Consider a recent House primary race in Illinois. If there is any Democrat a liberal might want to see the last of, it’s Chicago-area Rep. Dan Lipinski. Lipinski voted against the Affordable Care Act because of the mandate requiring employers to cover birth control. (Let the record show that he’s since opposed Republican efforts to kill Obamacare.)
Lipinski’s Democratic opponent, Marie Newman, had the ardent backing of progressive activists, including Bernie Sanders. But Lipinski won, albeit by a hair. Blue-collar voters stuck with him.
For all the talk of how the Democratic Party’s “energy” comes from the left, ballot counts indicate that voters generally prefer what we call “the center.” Nothing wrong with more radical contenders giving it a try, but in the end, the voters decide. Most Democrats aren’t looking for a revolution. They want health care, good wages and a decent education for their children.
On the issues, there was actually very little difference between Hillary Clinton and Sanders in 2016. It was pose, with Clinton coming off as moderate and Sanders as firebrand. When the primary-season dust cleared, Clinton had amassed 3.7 million more votes than Sanders.
Some Sanders disciples persist in waving the bloody shirt. They argue that their man lost because the Democratic leadership helped Clinton. They are not wrong about the favoritism, but they ignore the thumbs that pressed on Bernie’s scale. His strength came in the caucuses, time-consuming affairs that empower activists, not ordinary Democrats. In Washington state, which ran both caucuses and a primary, Sanders won the former and Clinton the latter.
Television thrives on spectacle, deeming crowds of cheering supporters as measures of grass-roots support. Recall the wall-to-wall coverage of Sanders’ torchlight parade in Greenwich Village as harbinger of an upset. Six days later, Clinton won the New York primary by nearly 16 percentage points.
The left wing reveres Zephyr Teachout, the ultimate Berniecrat. Come the 2016 general election, though, Teachout lost her congressional race to a Republican in a district just north of New York City and in a state where Clinton bested Donald Trump by over 22 points.
Last month in California, activists denied Sen. Dianne Feinstein her party’s endorsement at the state convention. The political media began cogitating on “Feinstein’s troubles,” declaring her setback as evidence of California’s shift to the left. More accurately, it was activists being active at the state convention. After all, a recent Public Policy Institute of California poll had Feinstein ahead of her leading challenger, Kevin de Leon, by almost 30 points among likely voters.
A few left-wing purists did not rejoice at Democrat Conor Lamb’s victory in a southwestern Pennsylvania district that backed Trump by 20 points. He had veered from liberal orthodoxy on a few issues, which, truth be told, helped him win. A writer in Rolling Stone worried that Democrats like Lamb will deflate the sensitive leftists in “the Resistance.”
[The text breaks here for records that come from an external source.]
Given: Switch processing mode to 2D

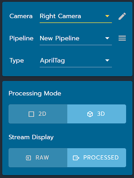Looking at the screenshot, I should pyautogui.click(x=38, y=114).
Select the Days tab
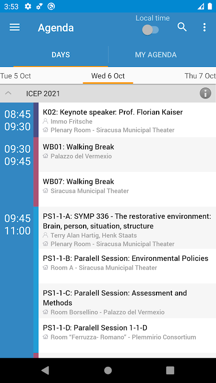 tap(61, 55)
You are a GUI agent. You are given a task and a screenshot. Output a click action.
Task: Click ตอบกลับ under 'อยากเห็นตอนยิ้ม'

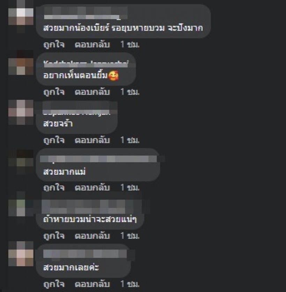click(92, 92)
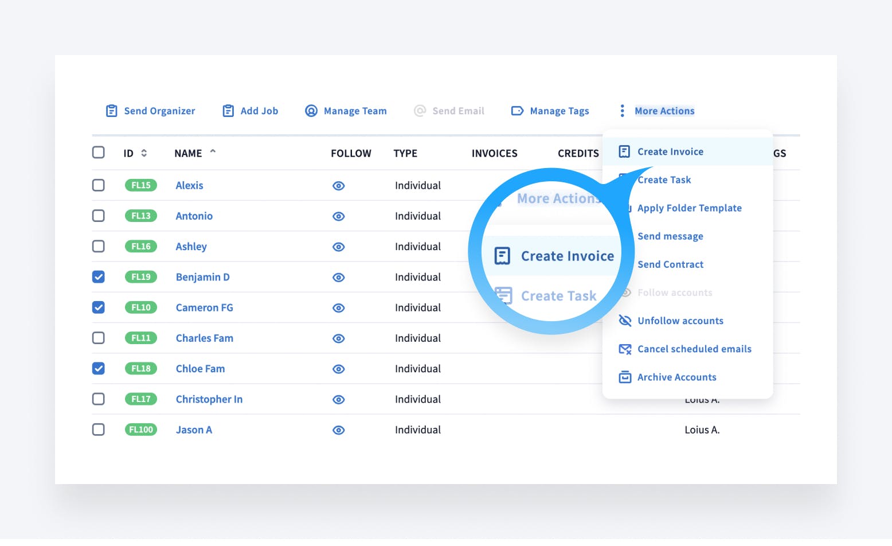Sort by ID using the sort arrows

144,153
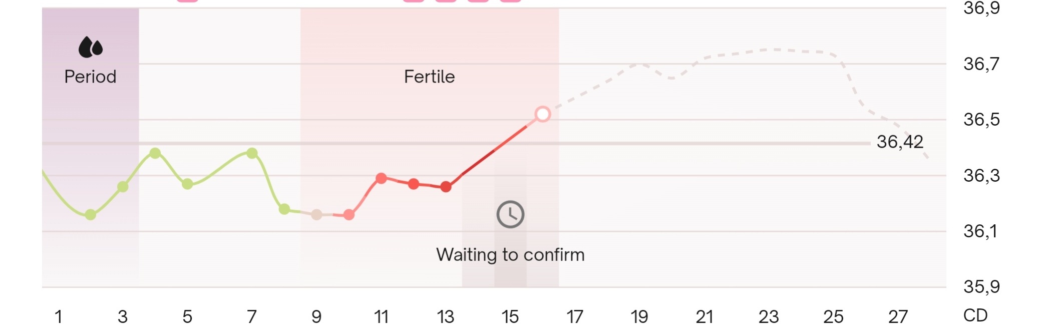Click the green point on day 8
1038x335 pixels.
coord(284,209)
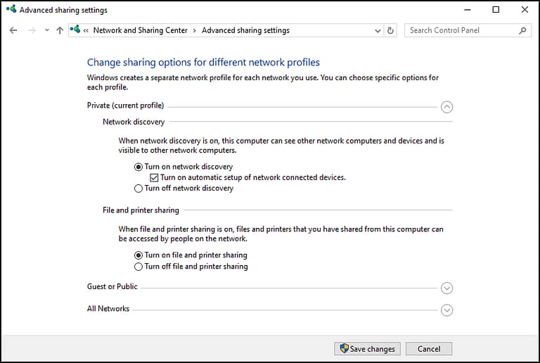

Some resistance. When Democrat Ralph Northam was fighting in a close race for the Virginia governorship last year, Sanders’ Our Revolution advocacy group refused to endorse him. Northam’s sin? Expressing a skepticism toward sanctuary cities, which Americans share by large majorities.
Some on the left prefer the dramatics of agitating over the grind of winning elections, and that’s their right. But Democrats should regard them less as threats and more as useless. Democrats need to go after the people, not necessarily those who voted for Trump in 2016, but for Lamb in 2018. That’s how the Trump era will end.